Также и я на качаловской кухне с обкуренной Ободовской, лениво и манерно рассуждая об отношениях полов, внутренне замирал, когда слышал шуршание Марининого ключа в скважине. Она входила, сияя глазами, с «Мартини» в шуршащем пакете, что ни день с каким-нибудь подарком, но мой внутренний человек убежденно кивал: «Мама» . Казалось бы, это ведь она, она сама создала наш беззаботный монастырь; и в то же время в этой всем родной обстановке она смотрелась как что-то совершено чуждое. Она была «правильная» как принято тогда говорить среди юных неформалов, и все «неправильное» к ней не липло.

Может быть, причиной некомфортного состояния моей души было плебейское стремление соответствовать . Соответствовать не только заветам Вас. Вас., но той роли, которую я, как казалось мне, отправлял в Маринином доме. Дух мертвого Александра оплодотворял мою романтическую фантазию. И это вторжение чужого прошлого в мое настоящее я тоже воспринимал с агрессией. Хотел я того или нет, Маринины воспоминания, рассказы Ободовской, фотографии, заткнутые за стекло, делали свое дело. Временами мне казалось, что неупокоенная душа самоубийцы тонкой струйкой втекает в мое нутро, и подчиняет меня себе. Те черты сходства, которые я имел с Александром, теперь казались мне уже не моими, присущими мне изначально, а его. То, как я кивал, как я называл друзей на «вы» – эти чудачества я уже и сам в себе видел как чужое, поселившееся во мне с переездом на Качалова.

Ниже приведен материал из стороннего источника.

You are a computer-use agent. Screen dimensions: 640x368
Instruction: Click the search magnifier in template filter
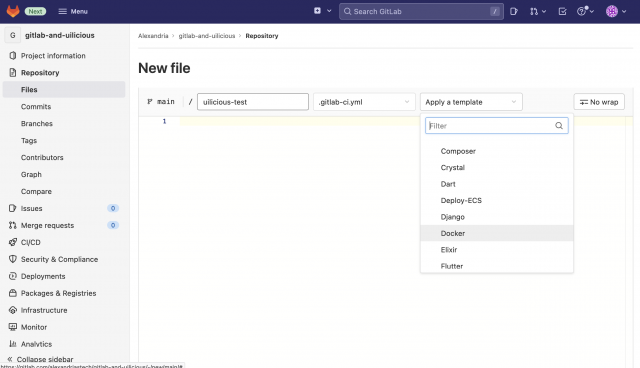coord(559,126)
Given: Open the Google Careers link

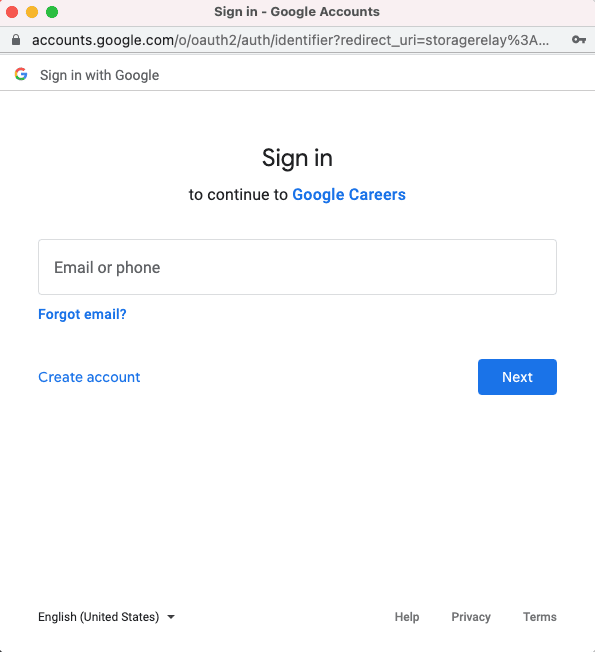Looking at the screenshot, I should (349, 195).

Марина гордилась братом. Тем, как она сообщала о его наличии, покуда он был жив, она вызывала зависть подруг и приятелей. Лет в пять Александр по недосмотру няньки выколол карандашом глазной хрусталик, после чего больше года пролежал в институте Гельмгольца. Зрение восстановить не удалось, атрофировалась мышца, и Александр мало того, что не видел левым глазом, так еще и начал косить по расходящемуся типу, что называется в народе «один глаз на нас, другой на Арзамас» , прости Господи. Я, уж не знаю почему, подозрительно отношусь к людям с расходящимся косоглазием, так что будь Александр жив, мы бы вряд ли стали друзьями. Мне как-то довелось опрометчиво сказать об этом Марине и расстроить ее. Я просто вышел на разговор о предпочтениях во внешности и сдуру залепил про косоглазие – дескать, когда глаза в кучу, как, скажем, у моего экс-друга Алика Мелихова, так это ничего, даже радует меня – человек словно бы углубленно думает (что, вообще-то, Мелихову не присуще), а у кого глаза вразброд, с теми никогда не ясно, смотрят они на тебя или нет, да и им не поймешь, в какой глаз смотреть – в левый (куда, как говорят знатоки человеческих душ, смотришь с симпатией) или в правый (которому адресуешь свое недоверие). Марина загрустила. Ей хотелось, чтобы я тоже любил Александра, как ее подруги Варечка и Ободовская. Я стушевался, запутался, кое-как поменял тему, и в следующий раз, заведя ту же волынку, совершенно поменял авторитеты: растоптал в муку имбицилла Мелихова, и возвеличил прочих косоглазых. Марина воспрянула – мне кажется, она действительно забыла прежний мой огрех, настолько не могла ужиться с мыслью, что мне не понравился бы покойный брат.

Так вот этот Александр вырос удивительным молодым человеком, что называется «не от мира сего» . К нему с благоговением относились все, кто его знал – не только Маринин круг, но и мои студенты, с которыми он учился на младших курсах. Если бы его жизнь сложилась иначе, мы бы встретились с ним как педагог с учеником, но он покончил с собой в 1992 году из-за несчастной любви.

Со слов Марины, он всегда влюблялся в какие-то чудовища, в каких-то разблядейших блядей, вызывая общественный шок, и всегда несчастно. Его без околичностей использовали в жестоких авантюрах и без сожаления бросали, как только в его участии отпадала нужда. В семнадцать лет он ушел из дому, жил с какой-то дамой восемью годами старшей его, был изгнан, рассеивал свое горе в клуб a х марихуаны, слонялся по дорогам матушки Руси. Вновь влюбился и вновь все потерял, и так тянулось довольно долго, пока он не выкинулся из окна притона на Маяковке. МАМОЧКА слегла, Марина думала, что жизнь кончилась и жить незачем – ее поспешно крестили. (Александр умер не крещеным). Правда, Марина до сих пор толком не знает, приобщилась она братству верующих или нет, потому что ее отказались причащать св. Даров – она поутру, перед церковью, выпила чаю и съела помидор, а мать наша св. Церковь не поощряет чаепития и помидоры накануне таинства.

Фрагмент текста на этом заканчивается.